[PROMPT]
Copy each line below without leaving any out.

□ □ □ □

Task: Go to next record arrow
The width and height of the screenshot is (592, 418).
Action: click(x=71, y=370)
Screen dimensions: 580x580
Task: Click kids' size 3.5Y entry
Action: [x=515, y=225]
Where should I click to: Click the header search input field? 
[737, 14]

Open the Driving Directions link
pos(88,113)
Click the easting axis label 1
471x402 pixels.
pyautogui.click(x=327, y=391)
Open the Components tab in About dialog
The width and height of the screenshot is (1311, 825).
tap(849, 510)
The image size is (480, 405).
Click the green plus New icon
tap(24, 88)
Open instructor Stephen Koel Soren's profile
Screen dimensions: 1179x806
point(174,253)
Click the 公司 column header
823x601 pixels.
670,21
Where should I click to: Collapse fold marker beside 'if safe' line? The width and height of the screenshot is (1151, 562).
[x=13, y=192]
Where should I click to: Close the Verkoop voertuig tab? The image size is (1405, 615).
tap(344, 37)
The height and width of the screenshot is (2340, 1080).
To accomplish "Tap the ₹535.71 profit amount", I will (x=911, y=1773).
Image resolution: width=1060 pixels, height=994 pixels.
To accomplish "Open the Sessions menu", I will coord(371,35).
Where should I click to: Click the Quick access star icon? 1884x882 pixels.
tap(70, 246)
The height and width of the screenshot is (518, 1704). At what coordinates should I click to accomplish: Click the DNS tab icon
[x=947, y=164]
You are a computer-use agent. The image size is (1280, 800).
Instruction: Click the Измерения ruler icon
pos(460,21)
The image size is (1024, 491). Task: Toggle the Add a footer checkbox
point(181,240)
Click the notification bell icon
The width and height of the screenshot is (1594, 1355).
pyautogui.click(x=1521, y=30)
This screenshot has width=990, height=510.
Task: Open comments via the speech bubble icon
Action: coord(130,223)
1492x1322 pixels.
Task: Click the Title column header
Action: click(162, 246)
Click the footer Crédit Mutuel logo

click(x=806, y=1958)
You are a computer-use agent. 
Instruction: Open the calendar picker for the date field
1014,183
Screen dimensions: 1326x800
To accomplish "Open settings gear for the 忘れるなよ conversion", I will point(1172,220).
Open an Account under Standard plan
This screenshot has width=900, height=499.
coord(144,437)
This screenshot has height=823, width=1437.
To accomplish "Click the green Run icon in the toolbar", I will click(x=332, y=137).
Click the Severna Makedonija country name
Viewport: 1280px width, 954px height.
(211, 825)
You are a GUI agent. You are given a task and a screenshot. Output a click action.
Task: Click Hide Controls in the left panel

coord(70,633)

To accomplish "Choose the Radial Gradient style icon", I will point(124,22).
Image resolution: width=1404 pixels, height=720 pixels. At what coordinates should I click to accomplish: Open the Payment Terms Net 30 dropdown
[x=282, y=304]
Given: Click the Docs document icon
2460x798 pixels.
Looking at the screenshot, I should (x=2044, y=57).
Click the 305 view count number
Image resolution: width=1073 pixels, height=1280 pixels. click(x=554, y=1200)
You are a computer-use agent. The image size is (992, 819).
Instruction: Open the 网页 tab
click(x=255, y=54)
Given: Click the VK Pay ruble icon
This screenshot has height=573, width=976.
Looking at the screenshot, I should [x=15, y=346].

□ □ □ □

[EXERCISE RESULT]
Task: Go to next record arrow
The width and height of the screenshot is (592, 418).
Action: click(x=71, y=370)
Screen dimensions: 580x580
Task: Click kids' size 3.5Y entry
Action: [x=515, y=225]
Where should I click to: Click the header search input field? 
[737, 14]

Open the Driving Directions link
pos(88,113)
Click the easting axis label 1
471x402 pixels.
pyautogui.click(x=327, y=391)
Open the Components tab in About dialog
The width and height of the screenshot is (1311, 825).
tap(849, 510)
The image size is (480, 405).
Click the green plus New icon
tap(24, 88)
Open instructor Stephen Koel Soren's profile
Screen dimensions: 1179x806
point(174,253)
Click the 公司 column header
823x601 pixels.
670,21
Where should I click to: Collapse fold marker beside 'if safe' line? The width and height of the screenshot is (1151, 562).
[x=13, y=192]
Where should I click to: Close the Verkoop voertuig tab? The image size is (1405, 615).
tap(344, 37)
The height and width of the screenshot is (2340, 1080).
To accomplish "Tap the ₹535.71 profit amount", I will (x=911, y=1773).
Image resolution: width=1060 pixels, height=994 pixels.
To accomplish "Open the Sessions menu", I will coord(371,35).
Where should I click to: Click the Quick access star icon? 1884x882 pixels.
tap(70, 246)
The height and width of the screenshot is (518, 1704). At what coordinates should I click to accomplish: Click the DNS tab icon
[x=947, y=164]
You are a computer-use agent. The image size is (1280, 800).
Instruction: Click the Измерения ruler icon
pos(460,21)
The image size is (1024, 491). Task: Toggle the Add a footer checkbox
point(181,240)
Click the notification bell icon
The width and height of the screenshot is (1594, 1355).
pyautogui.click(x=1521, y=30)
This screenshot has width=990, height=510.
Task: Open comments via the speech bubble icon
Action: coord(130,223)
1492x1322 pixels.
Task: Click the Title column header
Action: click(162, 246)
Click the footer Crédit Mutuel logo

click(x=806, y=1958)
You are a computer-use agent. 
Instruction: Open the calendar picker for the date field
1014,183
Screen dimensions: 1326x800
To accomplish "Open settings gear for the 忘れるなよ conversion", I will point(1172,220).
Open an Account under Standard plan
This screenshot has width=900, height=499.
coord(144,437)
This screenshot has height=823, width=1437.
To accomplish "Click the green Run icon in the toolbar", I will click(x=332, y=137).
Click the Severna Makedonija country name
Viewport: 1280px width, 954px height.
(211, 825)
You are a GUI agent. You are given a task and a screenshot. Output a click action.
Task: Click Hide Controls in the left panel

coord(70,633)

To accomplish "Choose the Radial Gradient style icon", I will point(124,22).
Image resolution: width=1404 pixels, height=720 pixels. At what coordinates should I click to accomplish: Open the Payment Terms Net 30 dropdown
[x=282, y=304]
Given: Click the Docs document icon
2460x798 pixels.
Looking at the screenshot, I should (x=2044, y=57).
Click the 305 view count number
Image resolution: width=1073 pixels, height=1280 pixels. click(x=554, y=1200)
You are a computer-use agent. The image size is (992, 819).
Instruction: Open the 网页 tab
click(x=255, y=54)
Given: Click the VK Pay ruble icon
This screenshot has height=573, width=976.
Looking at the screenshot, I should [x=15, y=346].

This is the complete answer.